Familiares de Queiroz, internado no Albert Einstein, faltam a depoimento

Filhas e esposa de ex-assessor de Flávio Bolsonaro também trabalharam para o parlamentar e aparecem no relatório do Coaf.

Reprodução/SBT
Amigo da família Bolsonaro passa por tratamento de câncer no hospital Albert Einstein, em São Paulo.

Familiares do policial militar Fabrício José Carlos de Queiroz, ex-assessor do deputado estadual Flávio Bolsonaro (PSL-RJ), senador eleito pelo Rio de Janeiro, faltaram a depoimento marcado para esta terça-feira (8) para esclarecer movimentações financeiras investigadas pelo Coaf (Conselho de Controle de Atividades Financeiras).

A defesa de Nathalia e Evelyn Queiroz, filhas de Fabrício, e de Marcia Aguiar, esposa do ex-assessor, alegou que elas estão acompanhando Queiroz, internado no Hospital Israelita Albert Einstein, em São Paulo, para tratamento de câncer.
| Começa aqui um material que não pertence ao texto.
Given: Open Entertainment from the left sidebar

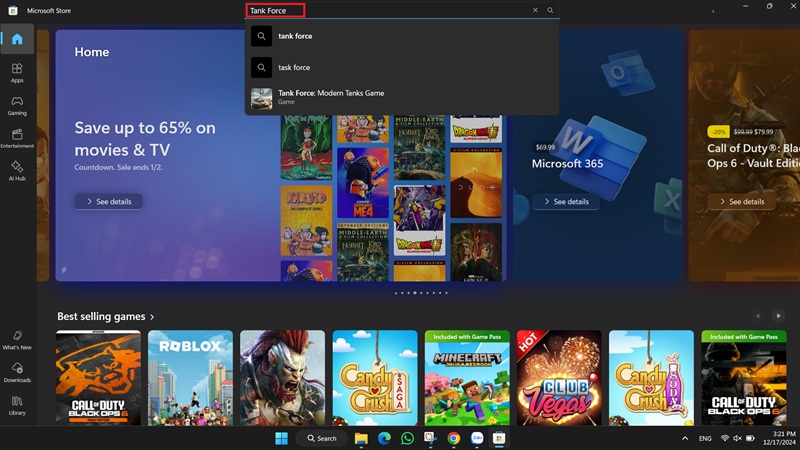Looking at the screenshot, I should pyautogui.click(x=17, y=137).
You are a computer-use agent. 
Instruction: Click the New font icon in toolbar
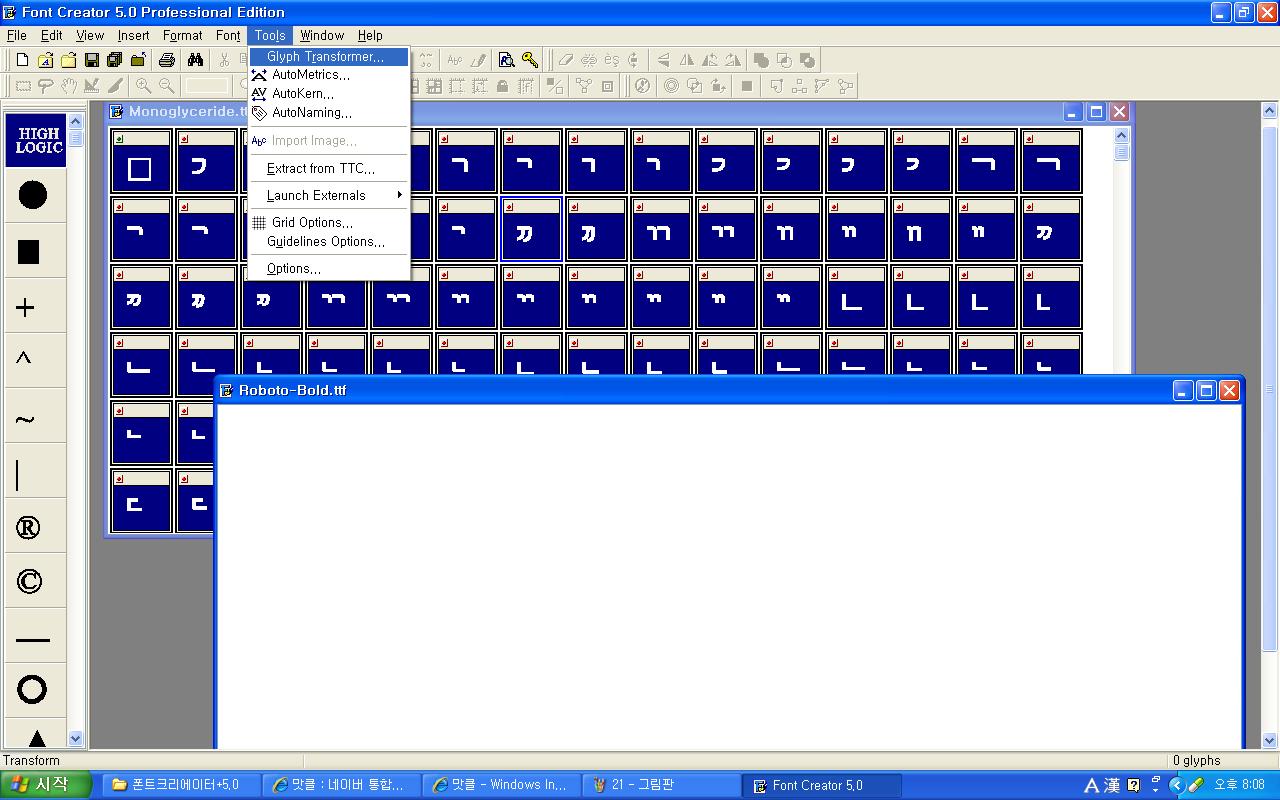[22, 60]
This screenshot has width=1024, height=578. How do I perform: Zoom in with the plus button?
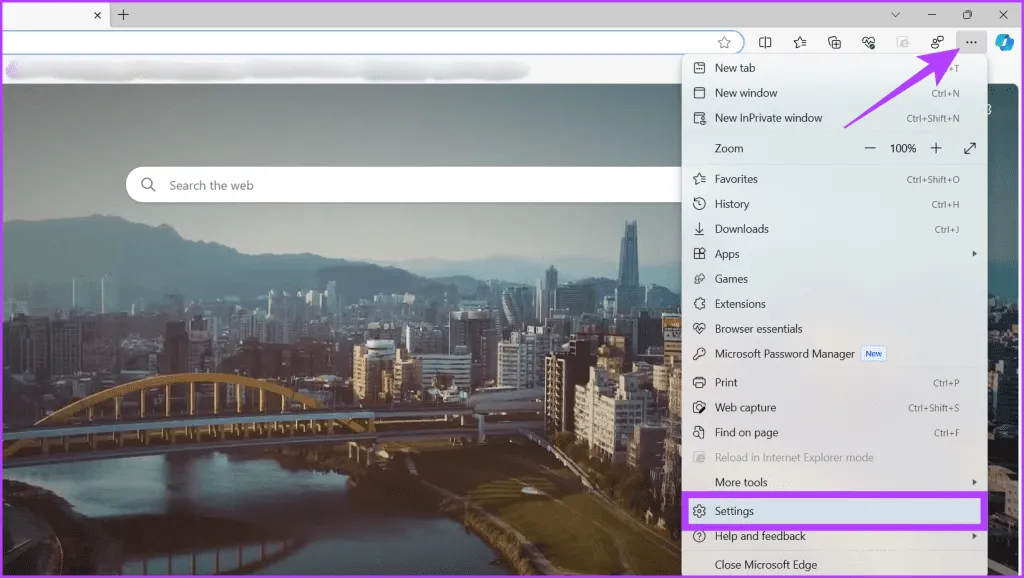point(936,148)
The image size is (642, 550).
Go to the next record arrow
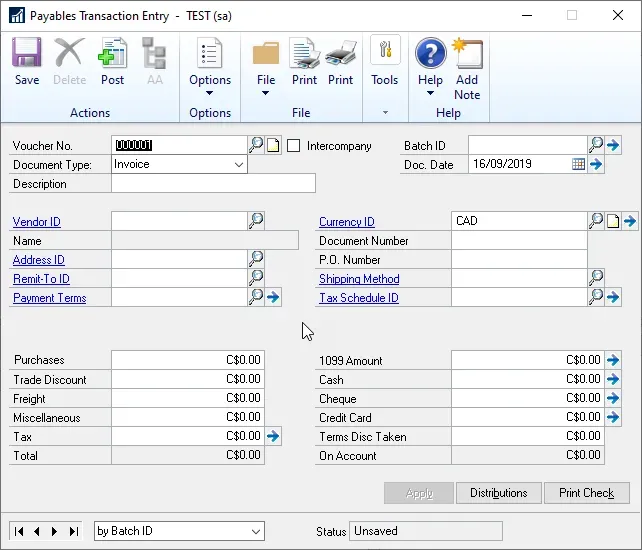coord(54,531)
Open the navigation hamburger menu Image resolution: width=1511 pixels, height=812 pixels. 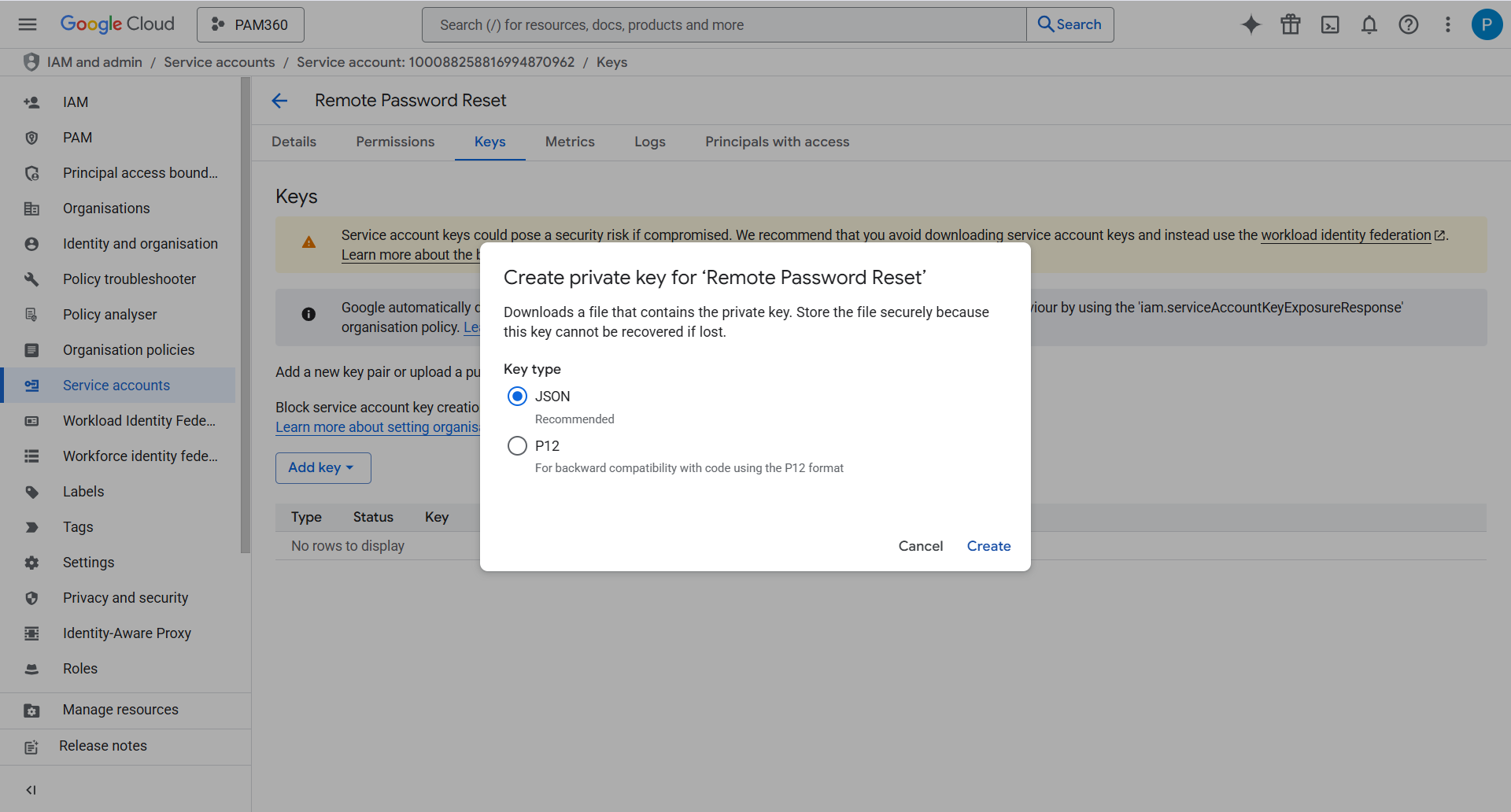pyautogui.click(x=28, y=24)
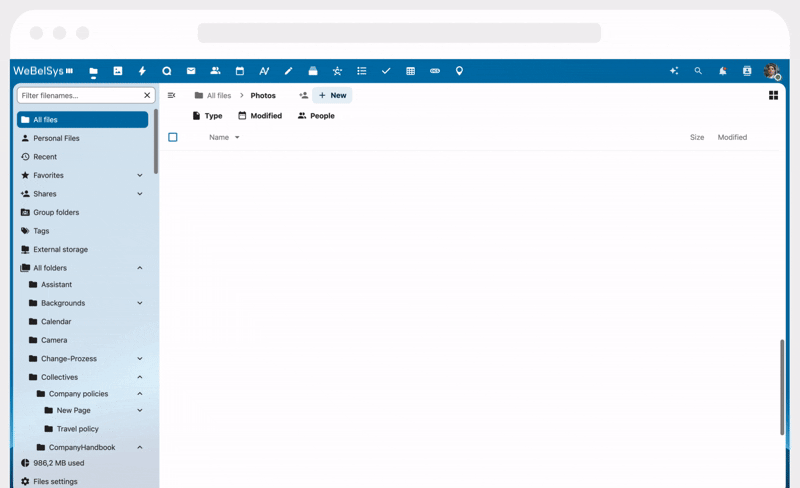Screen dimensions: 800x488
Task: Click the sidebar vertical scrollbar
Action: tap(155, 140)
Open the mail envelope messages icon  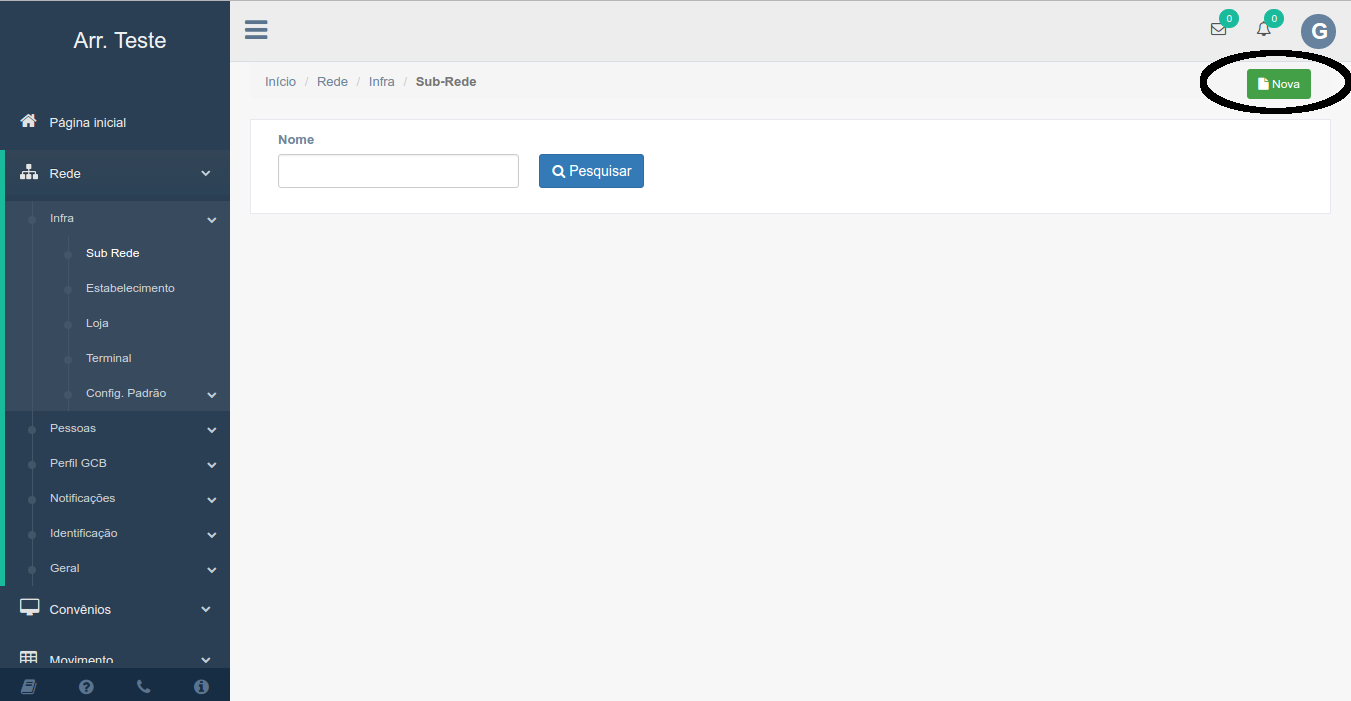[x=1218, y=30]
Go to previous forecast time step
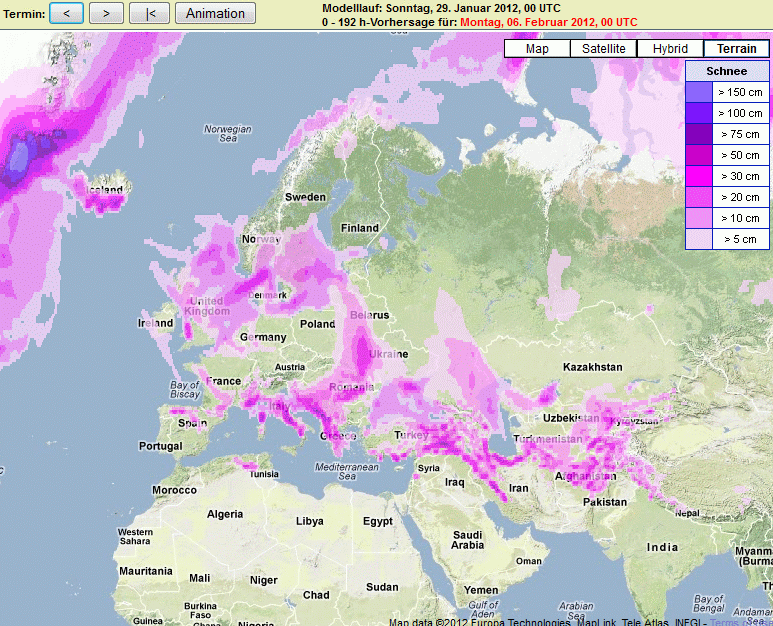773x626 pixels. point(66,13)
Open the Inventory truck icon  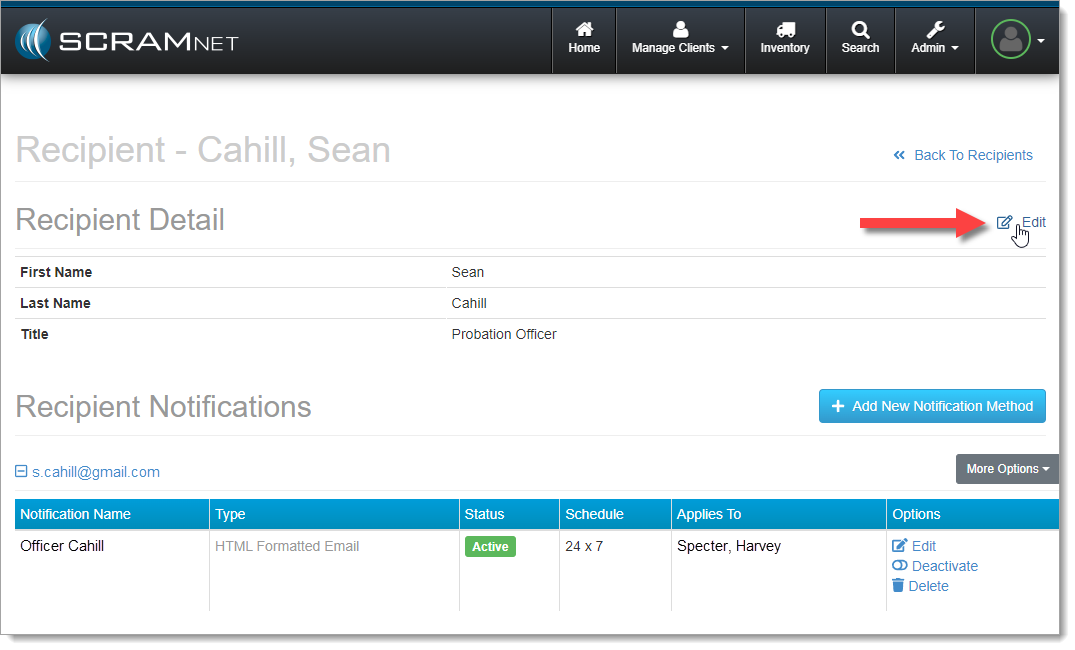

O amigo da família Bolsonaro faltou a 2 depoimentos marcados em dezembro. Na segunda vez, o advogado informou que ele "precisou ser internado na data de hoje para realização de um procedimento invasivo com anestesia, o que será devidamente comprovado, posteriormente, através dos respectivos laudos médicos", segundo nota do MP.

Integrante do gabinete do filho do presidente eleito na Assembleia Legislativa do Rio de Janeiro (Alerj) até outubro de 2018, o motorista fez movimentações financeiras suspeitas no valor de R$ 1,2 milhão entre 2016 e 2017, segundo relatório do Coaf.

As transações foram consideradas atípicas. Na época, Queiroz recebia da Alerj um salário de R$ 8.517 e acumulava rendimentos mensais de R$ 12,6 mil da Polícia Militar.

Entre as movimentações suspeitas está um cheque de R$ 24 mil para Michelle Bolsonaro, futura primeira-dama. De acordo com o presidente eleito, o valor refere-se ao pagamento de uma dívida.

As duas filhas de Queiroz, Nathalia e Evelyn, e a esposa, Marcia, também foram citadas nas movimentações. Todas já foram lotadas no gabinete de Flávio, na Alerj. Nathalia também foi lotada no gabinete de Jair Bolsonaro na Câmara dos Deputados, onde estava até novembro.

Flávio Bolsonaro nega ter cometido qualquer irregularidade e tem dito que é o assessor quem deve se explicar. Ele foi chamado para depor na próxima quinta-feira (10). Jair Bolsonaro tem adotado a mesma postura.

Queiroz, por sua vez, em entrevista ao SBT, disse que "fazia dinheiro" com a compra e revenda de carros, mas afirmou que só prestaria esclarecimentos detalhados à Justiça.